KEDUDUKAN pasar di Sumatera Barat beda dengan di daerah lain.
Disamping oleh pemerintah daerah tingkat dua, nasib sesuatu
pasar juga banyak ditentukan negari (desa). Pasar Payakumbuh
misalnya ada 51 negari yang berserikat, demikian istilah
persekutuannya, yang menguasai. Tak heran ribut soal pasar itu
selalu muncul. Sampai sekarang.
Bermula adalah dengan meningkatnya status beberapa kota kecil
yang sebelumnya termasuk wilayah beberapa kabupaten menjadi
kotamadya Payakumbuh, Bukittinggi, Solok, Padang Panjang. Dengan
statusnya yang baru kota-kota itu dengan sendirinya mempunyai
wewenang dan memang ditugaskan oleh peraturan ketata-negaraan
mengelola segala sesuatu menyangkut kehidupan warga kota.
Dalam hal pasar, di satu pihak mempunyai kedudukan daerah otonom
(tingkat dua), di lain pihak harus tunduk kepada lembaga adat.
Akibatnya, kendati pengelolaan sesuatu pasar menjadi kewajiban
pemerintah satu kotamadya, hasilnya malah dibagi dengan instansi
lain. Apa boleh buat, sebagian besar dari 51 negari yang
menguasai Pasar Payakumbuh misalnya, berada di wilayah Kabupaten
Lima Puluh Kota. Karenanya, "seperti sebuah perusahaan, saham
kami cuma kecil," sebagaimana dikatakan seorang pejabat di
Balaikota Payakumbuh. Desa yang berada di Kotamadya Payakumbuh
memang cuma 7 buah.
Pola kerok (dualisme) penguasaan pasar itu ada dasar hukumnya
yaitu Surat Keputusan Gubernur No. 18/1971. Itu tampaknya
terpaksa ditempuh Gubernur Sumatera sarat dulu (Harun Zain)

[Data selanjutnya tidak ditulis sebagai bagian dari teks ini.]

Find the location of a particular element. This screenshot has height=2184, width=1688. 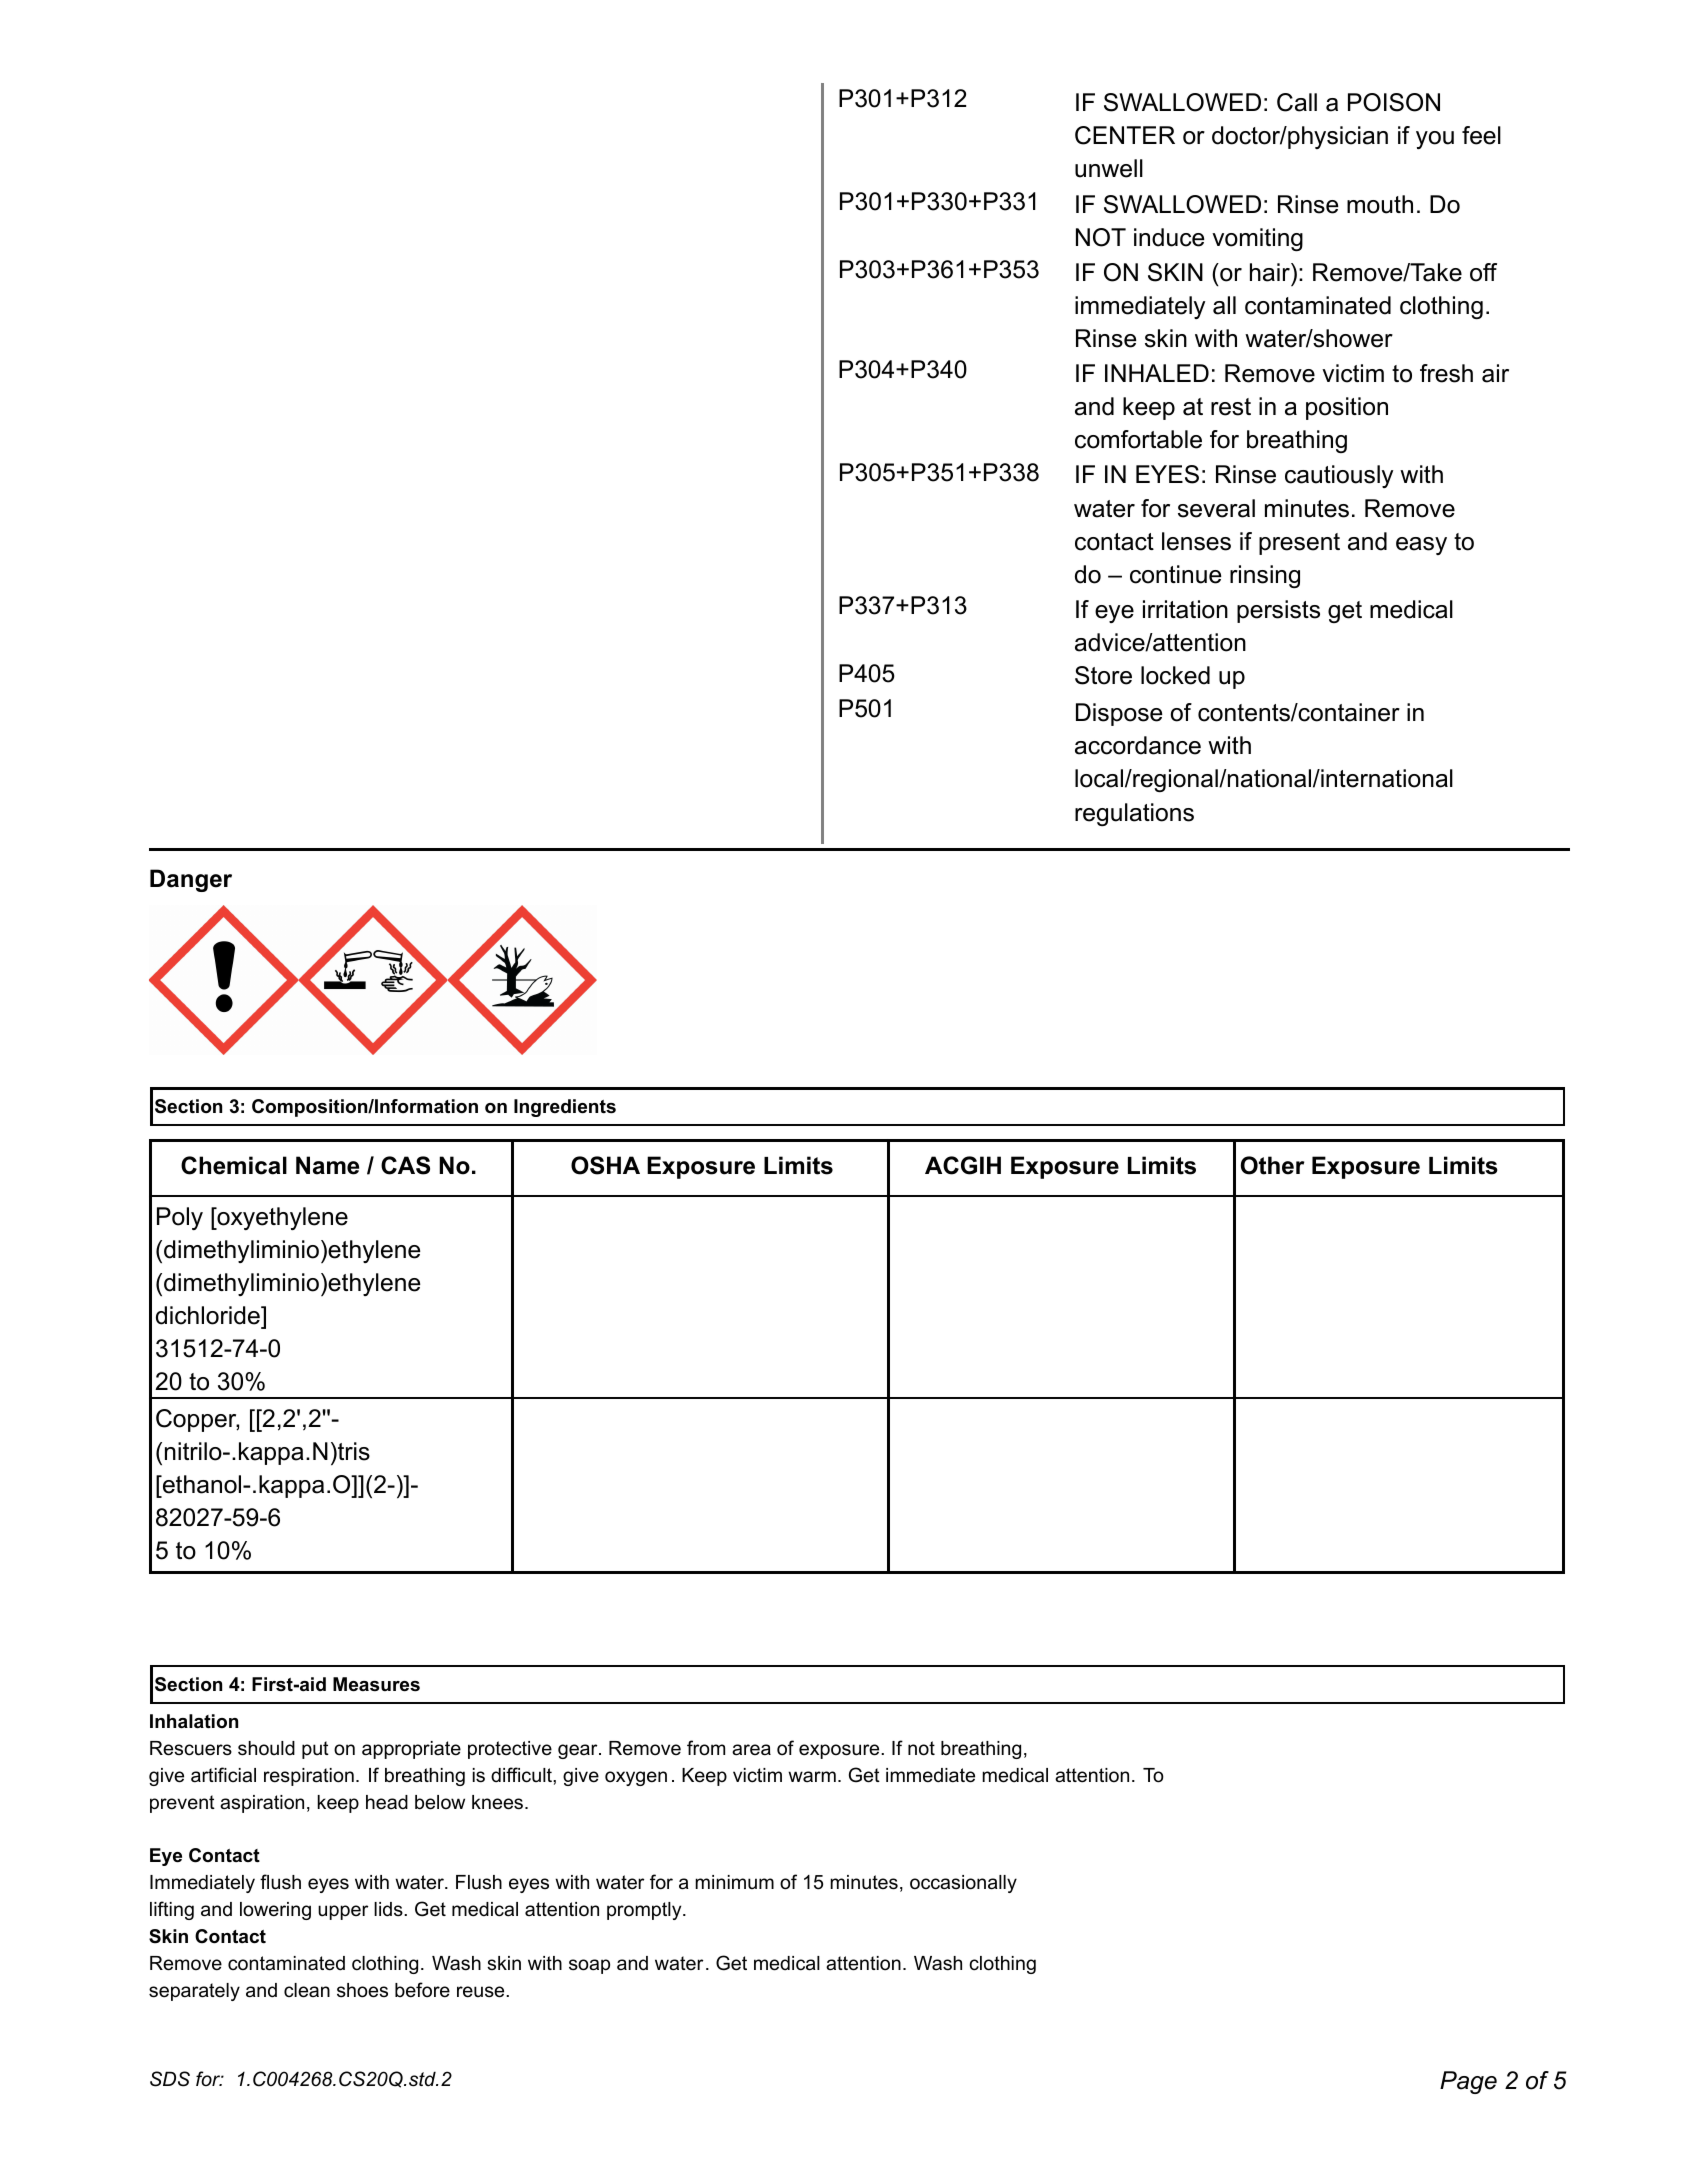

unwell is located at coordinates (1109, 168).
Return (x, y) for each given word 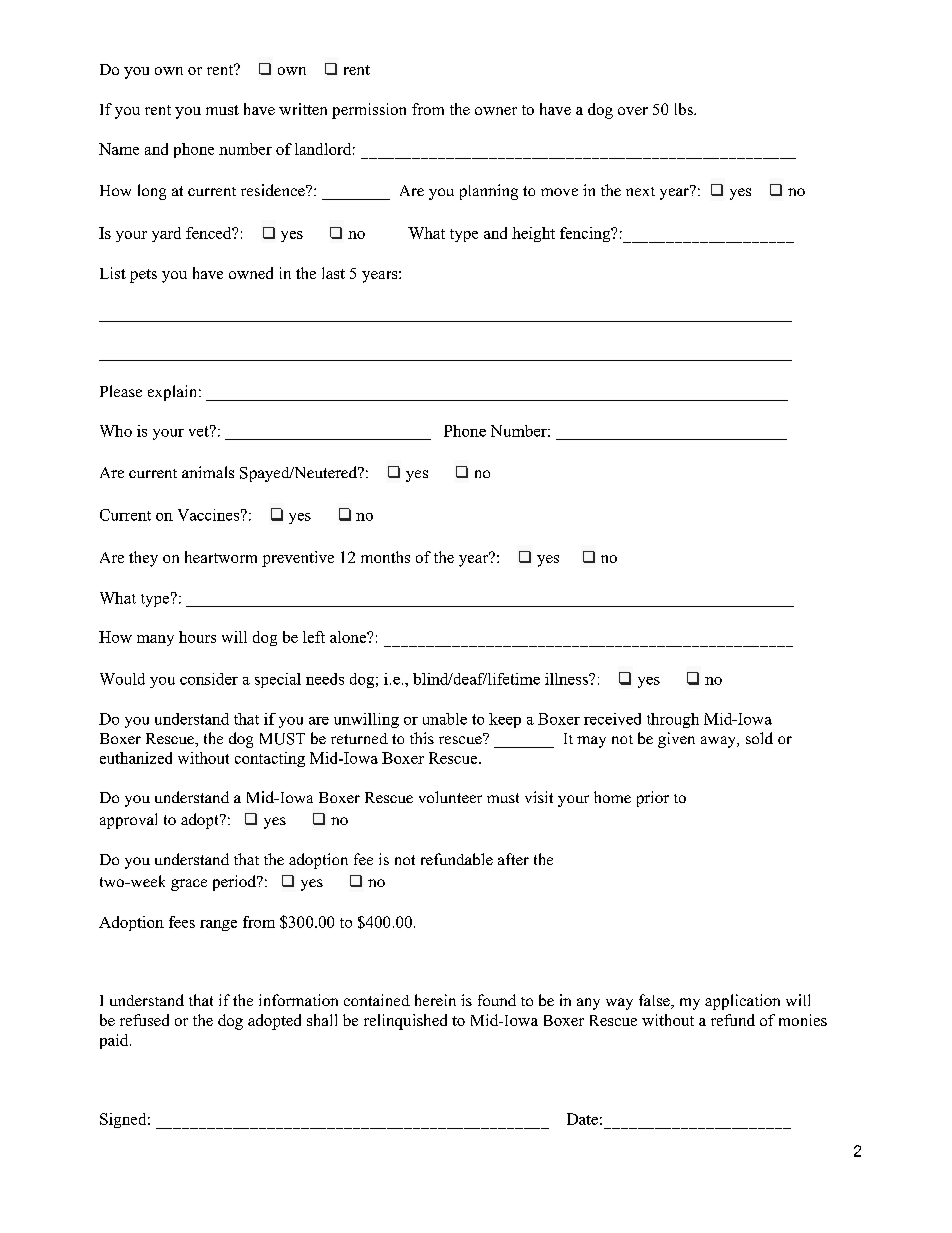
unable (445, 719)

karena di Sumatera sarat banyak orang tahu lembaga adat memang
kuat. Ketika Gubernur Azwar Anas yang tampil kemudian
mengemukakan gagasan menerbitkan SK baru yang isinya melepaskan
keikut-sertaan negari-negari atas penentuan nasib sesuau pasar,
niatnya ini dicegah stafnya. "Sebab hal itu bisa menimbulkan
akibat politis," sebagaimana dikatakan salah seorang staf Anas
kepada Muchlis Sulin dari TEMPO.
Jadi Kecil
Kesulitan yang dialami para walikota antara lain menyangkut soal
pendapatan daerah. Sebab dengan SK Gubernur tahun 1971
ditentukan 40% pendapatan pasar diserahkan kepada negari, 30%
untuk perbaikan. Jadi, persentase bersih yang bisa dimanfaatkan
kotamadya untuk kepentingan lain hanya sebagian kecil saja.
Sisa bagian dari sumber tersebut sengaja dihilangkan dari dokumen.